Through figurative painting, I use intimate domestic spaces and garments as symbols of
vulnerability, performance, protection, and control. Clothing, particularly lingerie, functions as
an extension of identity: a surface that carries emotional residue while existing between
concealment and display. By enlarging, abstracting and fragmenting these forms, I transform
them into unstable structures that hold contradiction—protection and exposure, empowerment
and vulnerability, love and anger, discipline and seduction.
My paintings are built through accumulation: layered paint, stained canvas, erasure, and
disruption. This process reflects the instability of identity itself, where deliberate choices
intersect with inherited beliefs and systems of power. Moving between precision and collapse,
carefully rendered passages of fabric and flesh are interrupted by scraping, dripping, and gestural
marks, creating tension between control and surrender.
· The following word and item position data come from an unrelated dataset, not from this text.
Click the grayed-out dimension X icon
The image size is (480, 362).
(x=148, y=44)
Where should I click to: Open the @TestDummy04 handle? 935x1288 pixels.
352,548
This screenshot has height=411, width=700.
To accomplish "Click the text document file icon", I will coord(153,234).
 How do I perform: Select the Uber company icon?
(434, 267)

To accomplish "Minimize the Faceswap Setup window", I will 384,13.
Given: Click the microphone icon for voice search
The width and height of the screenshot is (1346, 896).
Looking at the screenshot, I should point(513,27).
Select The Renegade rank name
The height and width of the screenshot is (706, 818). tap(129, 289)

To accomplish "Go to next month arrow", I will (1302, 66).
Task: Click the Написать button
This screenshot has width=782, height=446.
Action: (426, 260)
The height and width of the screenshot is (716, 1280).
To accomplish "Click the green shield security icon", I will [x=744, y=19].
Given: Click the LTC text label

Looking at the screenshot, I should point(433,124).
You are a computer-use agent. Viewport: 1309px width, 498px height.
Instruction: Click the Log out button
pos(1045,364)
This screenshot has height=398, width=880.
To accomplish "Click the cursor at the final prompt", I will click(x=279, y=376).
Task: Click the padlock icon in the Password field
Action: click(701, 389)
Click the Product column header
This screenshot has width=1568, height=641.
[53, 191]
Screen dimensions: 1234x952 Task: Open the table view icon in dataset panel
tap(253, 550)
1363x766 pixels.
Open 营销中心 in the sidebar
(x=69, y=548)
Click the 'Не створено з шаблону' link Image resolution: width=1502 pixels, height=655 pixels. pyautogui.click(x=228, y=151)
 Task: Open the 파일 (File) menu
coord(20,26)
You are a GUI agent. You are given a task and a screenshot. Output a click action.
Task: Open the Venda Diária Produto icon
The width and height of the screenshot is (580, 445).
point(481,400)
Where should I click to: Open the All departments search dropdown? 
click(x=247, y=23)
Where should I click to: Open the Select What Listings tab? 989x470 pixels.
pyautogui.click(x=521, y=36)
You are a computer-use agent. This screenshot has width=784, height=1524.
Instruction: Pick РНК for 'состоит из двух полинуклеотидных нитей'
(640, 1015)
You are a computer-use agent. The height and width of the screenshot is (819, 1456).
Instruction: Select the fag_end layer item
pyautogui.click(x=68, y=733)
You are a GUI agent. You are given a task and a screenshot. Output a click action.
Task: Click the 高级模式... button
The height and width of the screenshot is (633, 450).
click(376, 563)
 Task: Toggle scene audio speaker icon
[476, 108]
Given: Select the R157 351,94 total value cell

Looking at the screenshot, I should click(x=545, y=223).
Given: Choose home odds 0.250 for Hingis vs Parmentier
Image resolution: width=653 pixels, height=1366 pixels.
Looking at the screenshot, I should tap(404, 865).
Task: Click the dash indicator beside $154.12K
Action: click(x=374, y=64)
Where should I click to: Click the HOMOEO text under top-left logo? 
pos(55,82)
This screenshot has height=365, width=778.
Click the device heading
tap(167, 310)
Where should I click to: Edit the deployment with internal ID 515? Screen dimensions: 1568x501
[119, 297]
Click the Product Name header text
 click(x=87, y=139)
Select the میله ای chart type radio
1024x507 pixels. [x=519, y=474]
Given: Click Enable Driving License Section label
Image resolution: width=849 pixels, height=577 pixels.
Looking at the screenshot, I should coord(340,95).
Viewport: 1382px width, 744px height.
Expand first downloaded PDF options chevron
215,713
The body, when present, is fragmented and unresolved. Cropped limbs, distorted forms, and
compressed spaces resist idealization, presenting the figure as an identity shaped by pressure and
struggle. Ultimately, these works examine how femininity is shaped through the intimate
relationship between body, object, space, and power, inviting viewers to consider identity not as
fixed, but as something continually negotiated, performed, and transformed.